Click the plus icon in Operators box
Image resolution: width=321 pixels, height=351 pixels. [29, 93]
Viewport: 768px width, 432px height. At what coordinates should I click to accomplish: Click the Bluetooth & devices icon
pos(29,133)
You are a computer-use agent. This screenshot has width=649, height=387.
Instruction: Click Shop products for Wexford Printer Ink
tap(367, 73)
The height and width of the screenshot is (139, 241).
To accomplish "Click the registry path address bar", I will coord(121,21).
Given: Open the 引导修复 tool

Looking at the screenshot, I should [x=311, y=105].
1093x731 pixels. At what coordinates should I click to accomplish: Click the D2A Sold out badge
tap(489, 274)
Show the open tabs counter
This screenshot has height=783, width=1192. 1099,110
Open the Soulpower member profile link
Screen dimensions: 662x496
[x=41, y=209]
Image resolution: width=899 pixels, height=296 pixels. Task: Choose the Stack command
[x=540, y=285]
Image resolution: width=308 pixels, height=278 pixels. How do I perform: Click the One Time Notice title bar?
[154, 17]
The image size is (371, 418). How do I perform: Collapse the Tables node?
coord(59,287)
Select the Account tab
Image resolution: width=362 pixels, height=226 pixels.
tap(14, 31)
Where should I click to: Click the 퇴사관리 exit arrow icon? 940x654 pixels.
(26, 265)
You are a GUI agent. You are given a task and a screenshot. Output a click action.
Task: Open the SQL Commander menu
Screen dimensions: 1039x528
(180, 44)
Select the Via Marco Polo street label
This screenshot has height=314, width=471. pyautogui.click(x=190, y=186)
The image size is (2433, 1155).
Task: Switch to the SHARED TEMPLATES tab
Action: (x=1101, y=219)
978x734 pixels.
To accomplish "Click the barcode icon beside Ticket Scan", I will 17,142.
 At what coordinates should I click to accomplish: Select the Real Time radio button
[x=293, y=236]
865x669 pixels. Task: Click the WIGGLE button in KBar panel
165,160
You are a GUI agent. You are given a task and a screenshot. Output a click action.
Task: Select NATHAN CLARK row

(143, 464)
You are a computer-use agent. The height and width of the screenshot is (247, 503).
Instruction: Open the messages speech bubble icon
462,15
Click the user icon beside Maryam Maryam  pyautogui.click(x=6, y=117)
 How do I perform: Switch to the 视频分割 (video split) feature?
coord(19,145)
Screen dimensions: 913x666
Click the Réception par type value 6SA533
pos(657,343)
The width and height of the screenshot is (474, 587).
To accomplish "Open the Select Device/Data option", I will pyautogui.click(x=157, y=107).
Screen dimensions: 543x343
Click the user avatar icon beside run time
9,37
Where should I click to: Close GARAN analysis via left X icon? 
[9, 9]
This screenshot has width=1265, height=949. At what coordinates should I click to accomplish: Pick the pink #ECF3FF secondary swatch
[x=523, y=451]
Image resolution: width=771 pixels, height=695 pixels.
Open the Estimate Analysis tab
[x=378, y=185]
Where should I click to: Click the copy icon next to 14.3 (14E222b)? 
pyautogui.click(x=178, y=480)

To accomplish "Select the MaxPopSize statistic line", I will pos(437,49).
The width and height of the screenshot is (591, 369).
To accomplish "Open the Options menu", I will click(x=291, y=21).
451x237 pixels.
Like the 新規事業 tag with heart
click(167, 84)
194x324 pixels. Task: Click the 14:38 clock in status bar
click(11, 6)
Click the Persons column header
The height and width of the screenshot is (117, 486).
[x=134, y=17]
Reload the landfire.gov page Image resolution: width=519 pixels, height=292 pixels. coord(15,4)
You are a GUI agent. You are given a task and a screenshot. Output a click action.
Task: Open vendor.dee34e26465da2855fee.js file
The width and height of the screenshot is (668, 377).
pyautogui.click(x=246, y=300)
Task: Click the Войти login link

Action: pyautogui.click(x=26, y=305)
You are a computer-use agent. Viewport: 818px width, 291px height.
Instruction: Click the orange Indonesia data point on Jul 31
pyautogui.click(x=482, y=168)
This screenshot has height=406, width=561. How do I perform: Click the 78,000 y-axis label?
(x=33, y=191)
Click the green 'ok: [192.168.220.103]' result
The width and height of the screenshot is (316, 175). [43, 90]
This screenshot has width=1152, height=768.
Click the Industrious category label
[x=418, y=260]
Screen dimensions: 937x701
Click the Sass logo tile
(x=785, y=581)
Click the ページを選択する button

----------

Action item> Write down every line of the data above that includes the string "menu".

Solution for this exercise>
Task: Open the SQL Commander menu
To accomplish "Open the Options menu", I will click(x=291, y=21).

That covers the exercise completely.